* **Entries provided**:
★ ★ ★ ★ ★ ★ ★

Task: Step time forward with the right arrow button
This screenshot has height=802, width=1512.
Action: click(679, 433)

★ ★ ★ ★ ★ ★ ★

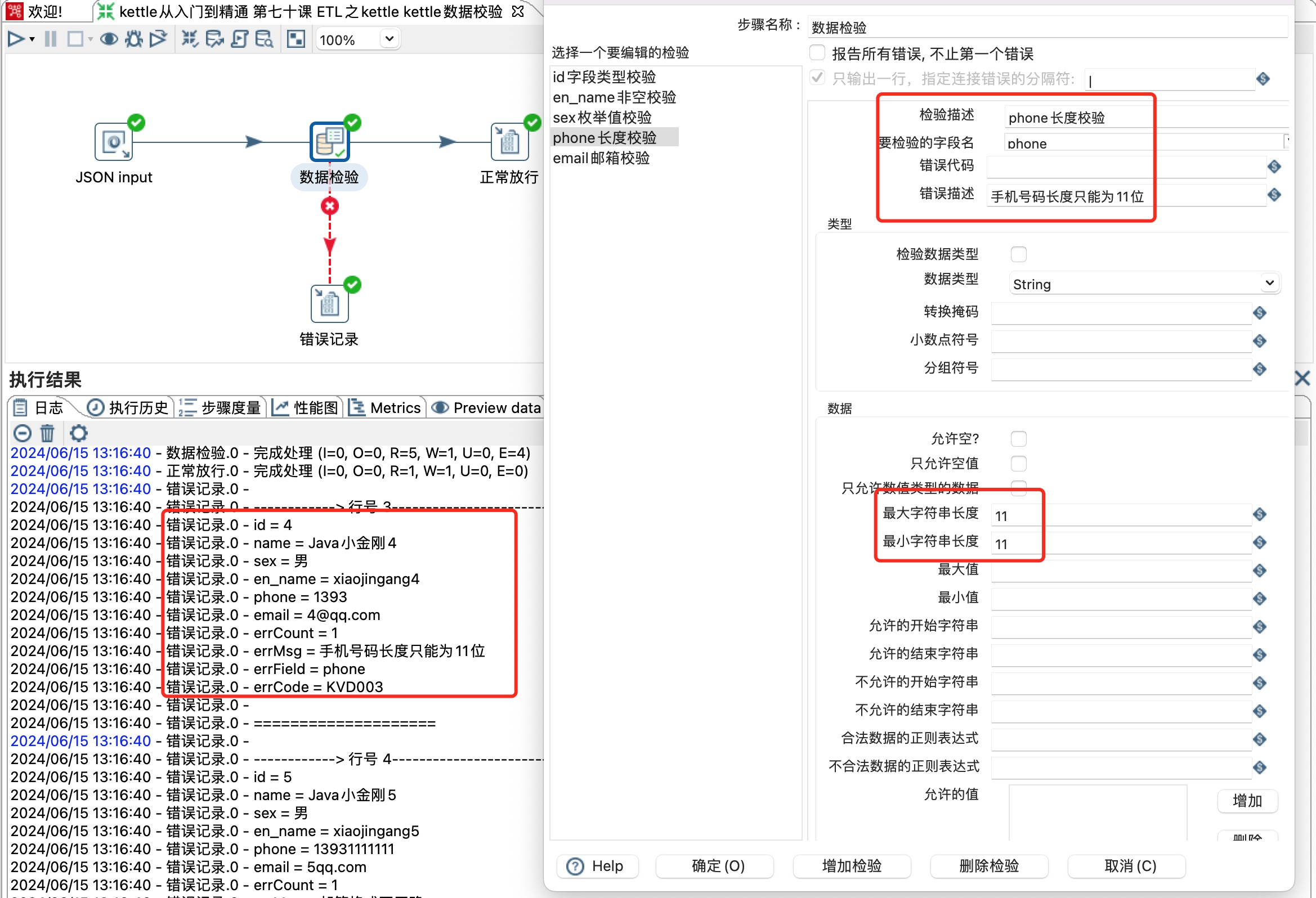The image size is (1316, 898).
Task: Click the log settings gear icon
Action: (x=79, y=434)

★ ★ ★ ★ ★ ★ ★

* **Problem**: Rewrite the items from the line with "Task: Step time" to the line with "Action: click(679, 433)", putting "Advance time" in place of "Step time forward" and changing nothing else.

* **Solution for this task**:
Task: Advance time with the right arrow button
This screenshot has height=802, width=1512.
Action: click(679, 433)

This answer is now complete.